In the foregoing discussion of the statute of limitations, we have treated the right of passage of the bridge as if it had been expressly adjudged by the decree of Chancellor Waties, and this action as brought to carry that decree into effect. The issue made by plaintiff here that the bridge should be charged with free passage just as the ferry had been before it was replaced by the bridge, was not before the Court and was not decided by that decree. We are inclined to the view that this, therefore, cannot be regarded an action on the decree, but rather an action to establish a right of the plaintiff as owner of Geddes Hall under the contract of the bridge company, beyond the adjudication made by the Court in 1820. If this be the correct view, then the plaintiff's right of action under the contract accrued in 1888, when she acquired the title to Geddes Hall and the right to free passage of the bridge, and the express withholding and denial of her right had continued for more than ten years before the action was brought. Therefore, whether we regard this an action on the decree of 1820 or on the contract of 1817, the same result would follow.

The plaintiff, however, claimed that the passage of the river in 1900 by members of Mrs. DuPont's family free of toll would break the bar of the statute. The evidence does not show that this was regarded by Mrs. DuPont or the bridge company as any exercise of her right to cross the bridge free of toll, but only the ferry. A part of the bridge had been broken, so that it could not be crossed. If Mrs. DuPont had asserted her right to cross the bridge *Page 538 free of toll at this time, and it had been accorded her, a very different question would be presented; but it is not every entry that breaks the continuity of adverse possession. There must be an assertion of right and performance of some act that reinstates the party in possession of his right. See notes, 13 Am. Decis., 185, and 83 Am.

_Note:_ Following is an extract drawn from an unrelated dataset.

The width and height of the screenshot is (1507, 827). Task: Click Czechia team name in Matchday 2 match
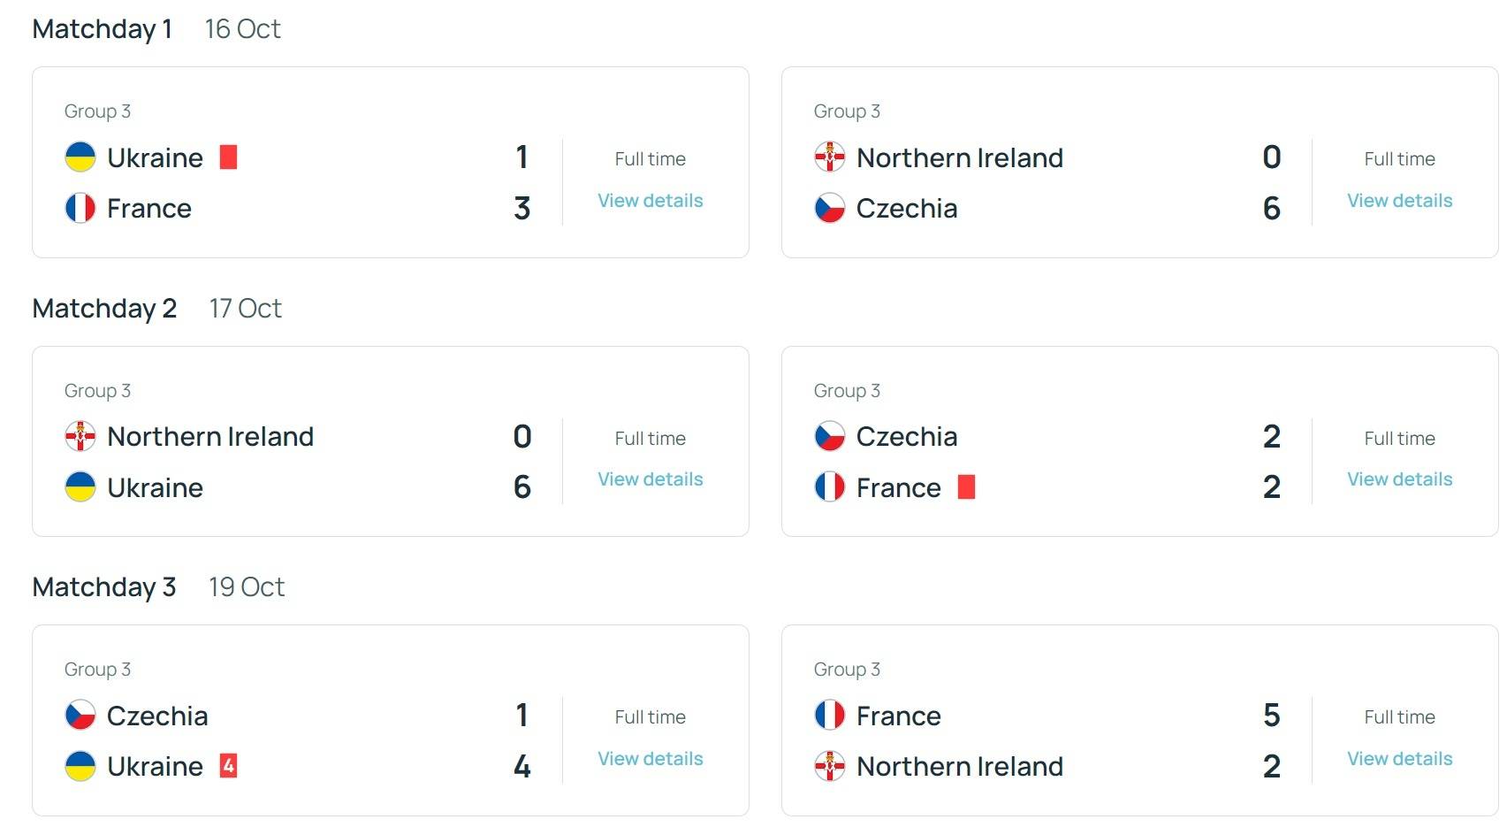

Decis., 499. But, in addition to this, the bar of the statute was complete and the plaintiff's right entirely gone, when the crossing of the river free of toll took place in 1900, after the commencement of this action.

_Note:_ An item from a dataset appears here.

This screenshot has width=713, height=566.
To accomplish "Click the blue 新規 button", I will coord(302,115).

Respondent further insists that even if adverse possession for ten years with full notice to the true owner would bar an action for the recovery of land based on a contract or on a judgment rendered for its possession, this rule would not apply to an easement or license. It is not material to the discussion of this question whether the privilege to which the plaintiff was entitled be regarded an easement or a license, for a license can stand on no higher ground than an easement in this respect. Nor is it necessary to decide whether a bridge is real or personal property, because sufficient time has passed during which the plaintiff was continually denied her right to free passage, for the statute to be as effective in one case as in the other. We can discover no principle of law upon which the plaintiff's position that an easement or license is not barred by the actual denial and exclusion of the claimant by the owner of the servient property for ten years, can be sustained. The case of Bowen v.Team, 6 Rich., 300, is conclusive. It was there held, the continued adverse possession for the statutory period of a right of way by the owner of the soil over which it passes to the exclusion of the person claiming the easement, is a complete bar under the statute of limitations. In Railway v.Beaudrot, 63 S.C. 269, 41 S.E., 299, the same principle is again announced, and it is supported by the Courts of other States. Jones on Easements, sec. 866. The case of Parkins v. Dunham, 3 Strob., 225, is not opposed to this view, for the decision there that the easement to flow water was not *Page 539 barred by the owner of the land cultivating it, for the statutory period is placed on the ground that the easement to overflow was not inconsistent with a degree of cultivation, and the cultivation of the land was no interruption of the easement. In the case now under discussion there was an absolute denial and deprivation of the license or easement for more than ten years, with full and repeated notice to the claimant. The plea of the statute of limitations must be sustained. It is, therefore, unnecessary to consider the plaintiff's exceptions.

The judgment of this Court is, that the judgment of the Circuit Court be reversed and the complaint dismissed.